WRITTEN FOR THE CELEBRATION OF THE INTRODUCTION OF THE COCHITUATE WATER INTO THE CITY OF BOSTON.

My name is Water: I have sped

Through strange, dark ways, untried before,

By pure desire of friendship led,

Cochituate's ambassador;

He sends four royal gifts by me:
Long life, health, peace, and purity.

I'm Ceres' cup-bearer; I pour,

For flowers and fruits and all their kin,
Her crystal vintage, from of yore
Stored in old Earth's selectest bin,
Flora's Falernian ripe, since God
The wine-press of the deluge trod.

In that far isle whence, iron-willed,

The New World's sires their bark unmoored, The fairies' acorn-cups I filled

Upon the toadstool's silver board,

And, 'neath Herne's oak, for Shakspeare's sight,
Strewed moss and grass with diamonds bright.

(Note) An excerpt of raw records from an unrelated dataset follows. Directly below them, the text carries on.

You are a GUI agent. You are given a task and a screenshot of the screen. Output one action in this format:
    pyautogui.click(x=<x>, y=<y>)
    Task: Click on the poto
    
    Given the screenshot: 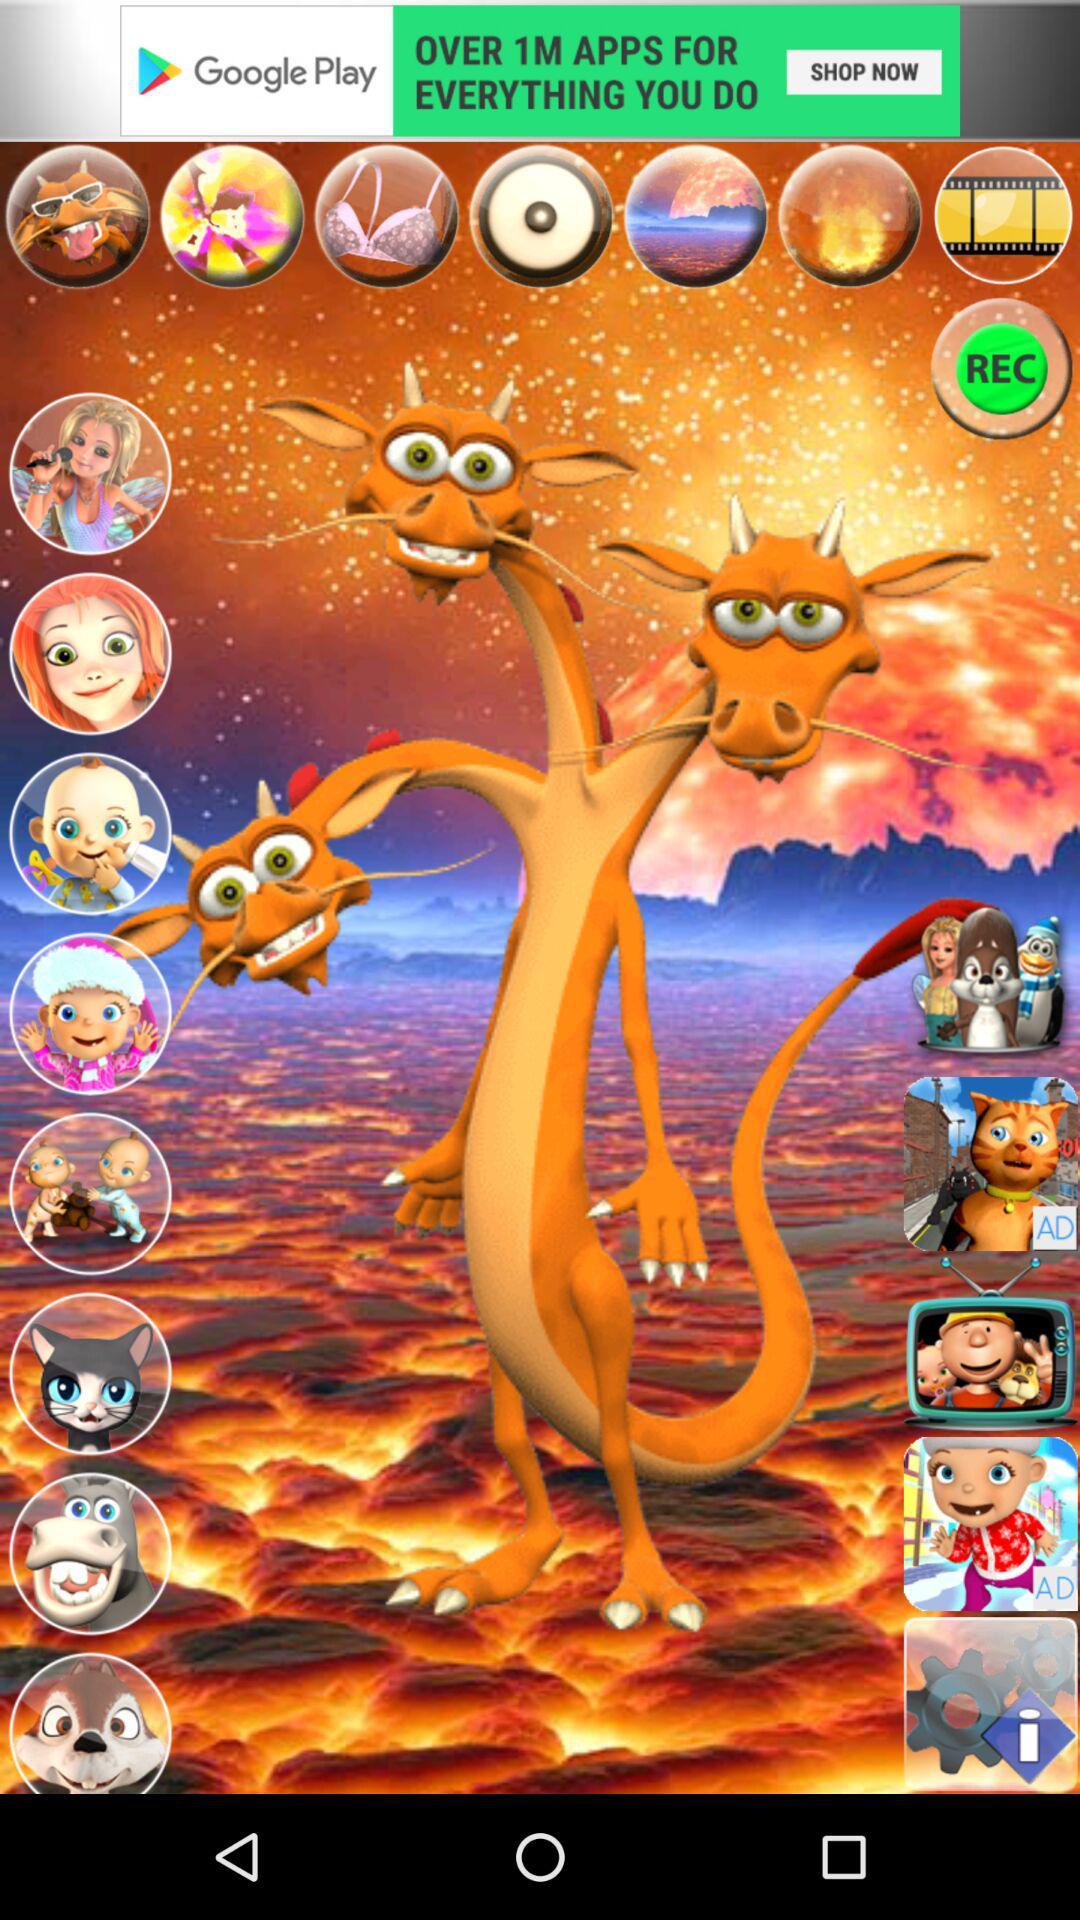 What is the action you would take?
    pyautogui.click(x=230, y=216)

No fairies in the Mayflower came,
And, lightsome as I sparkle here,
For Mother Bay-State, busy dame,

I've toiled and drudged this many a year,
Throbbed in her engines' iron veins,
Twirled myriad spindles for her gains.

I, too, can weave; the warp I set

Through which the sun his shuttle throws,

And, bright as Noah saw it, yet

For you the arching rainbow glows,

A sight in Paradise denied

To unfallen Adam and his bride.

When Winter held me in his grip,

You seized and sent me o'er the wave,
Ungrateful! in a prison-ship;

But I forgive, not long a slave,
For, soon as summer south-winds blew,
Homeward I fled, disguised as dew.

For countless services I'm fit,

Of use, of pleasure, and of gain,
But lightly from all bonds I flit,
Nor lose my mirth, nor feel a stain;
From mill and wash-tub I escape,
And take in heaven my proper shape.

So, free myself, to-day, elate

I come from far o'er hill and mead, And here, Cochituate's envoy, wait

To be your blithesome Ganymede, And brim your cups with nectar true That never will make slaves of you.